*Aim of the exercise:* Wherever "click" appears in the records below, copy the line that holds it.

*Data for this exercise:*
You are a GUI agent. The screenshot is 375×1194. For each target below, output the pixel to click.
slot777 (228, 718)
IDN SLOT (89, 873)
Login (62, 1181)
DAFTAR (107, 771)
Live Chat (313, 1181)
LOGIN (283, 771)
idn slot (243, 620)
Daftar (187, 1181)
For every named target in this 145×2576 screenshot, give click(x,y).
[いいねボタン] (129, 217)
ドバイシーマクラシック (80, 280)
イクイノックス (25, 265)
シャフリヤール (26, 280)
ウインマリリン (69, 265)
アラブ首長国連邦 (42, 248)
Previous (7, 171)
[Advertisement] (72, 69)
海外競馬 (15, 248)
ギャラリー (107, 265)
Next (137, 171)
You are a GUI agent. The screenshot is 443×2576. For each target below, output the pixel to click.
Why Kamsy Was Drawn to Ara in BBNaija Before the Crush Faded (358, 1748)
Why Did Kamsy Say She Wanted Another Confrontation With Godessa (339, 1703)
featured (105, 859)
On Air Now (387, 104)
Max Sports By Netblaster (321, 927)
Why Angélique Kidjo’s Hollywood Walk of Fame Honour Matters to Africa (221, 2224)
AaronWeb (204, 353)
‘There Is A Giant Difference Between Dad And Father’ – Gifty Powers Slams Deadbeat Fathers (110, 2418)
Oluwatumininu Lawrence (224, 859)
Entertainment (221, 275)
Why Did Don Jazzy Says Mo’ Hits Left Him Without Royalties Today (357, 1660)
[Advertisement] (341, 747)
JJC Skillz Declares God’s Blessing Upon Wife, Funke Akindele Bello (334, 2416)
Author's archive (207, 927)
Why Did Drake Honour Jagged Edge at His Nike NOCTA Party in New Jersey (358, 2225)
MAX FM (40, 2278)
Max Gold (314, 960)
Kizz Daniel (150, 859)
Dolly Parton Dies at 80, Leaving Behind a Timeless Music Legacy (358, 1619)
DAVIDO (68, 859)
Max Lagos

*Task output:*
You are a GUI agent. The screenshot is 375×1194. For each target below, output the pixel to click.
For every named target in this 145×2576 screenshot, give click(x,y).
You are a GUI agent. The screenshot is 443×2576. For each target below, output the pixel to click.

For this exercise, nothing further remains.